Qatar–Sweden relations
- Qatar: Sweden

= Qatar–Sweden relations =

Qatar–Sweden Relations are the bilateral relations between the Kingdom of Sweden and the State of Qatar. The relations are based on trade between the countries.

Sweden has an embassy in West Bay in Doha, Qatar and the ambassador of Sweden to Qatar is Gautam Bhattacharyya. The embassy opened on May 14, 2014.
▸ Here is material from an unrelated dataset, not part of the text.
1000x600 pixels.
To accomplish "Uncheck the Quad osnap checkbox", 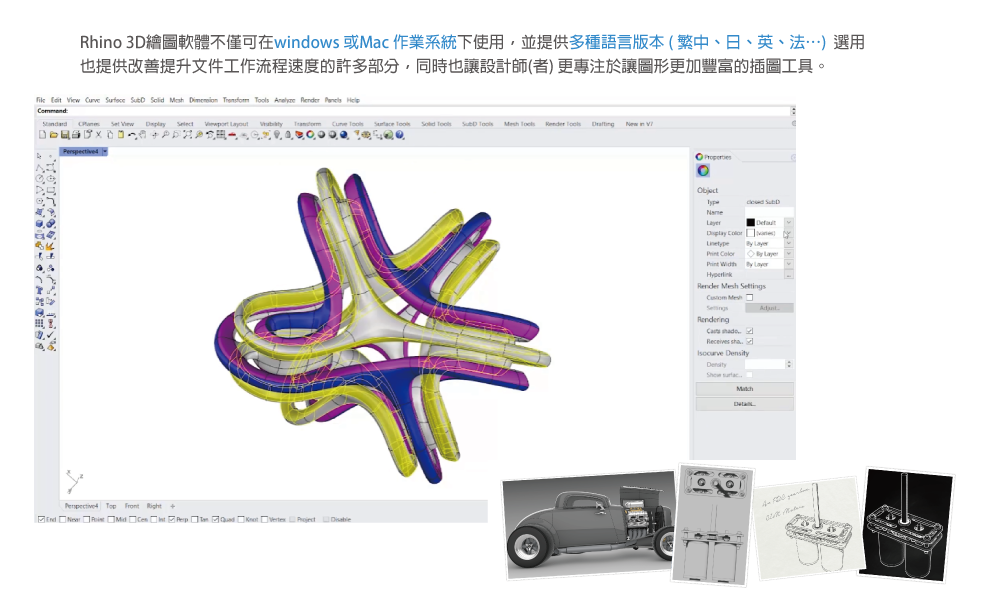I will (x=216, y=519).
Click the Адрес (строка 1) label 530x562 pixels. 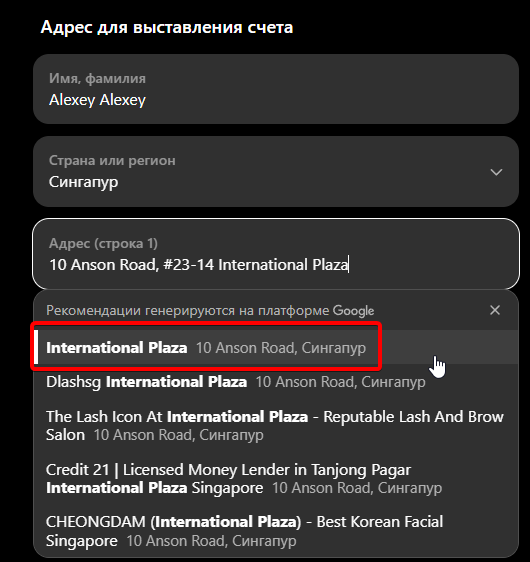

Qatar has an embassy in Stockholm, Sweden and the ambassador of Qatar to Sweden is Nadya bint Ahmad Al Sheebi.

== Economic relations ==
It was pointed out by the State Secretary of the Minister of Foreign Affairs in Sweden in June 2022 that the volume of trade between the two countries is constantly developing, as Swedish exports to Qatar rose from QR556 million in 2020 to about QR1.112 billion in 2021. The Chairman of Qatar Chamber of Commerce and Industry, also lauded the flourishing relations between Qatar and Sweden on May 29, 2024, underscoring the substantial increase of 79% in trade volume from QR866 million in 2022 to QR1.55 billion in 2023.

The main products exported from Qatar to Sweden are refined petroleum, ethylene polymers, and video recording equipment. Meanwhile, the main products exported from Sweden to Qatar are iron ore, iron pipes, and gas turbines. Qatar has the 31st highest trade volume with Sweden among all countries globally.

The economic relations between the countries are based on cooperation between Swedish and Qatari companies, mainly in the oil and the natural gas sector as well as the wood and iron industries.

In September 2025, Qatar and Sweden signed an agreement establishing a joint business council to deepen private sector cooperation and to expand investment and trade links.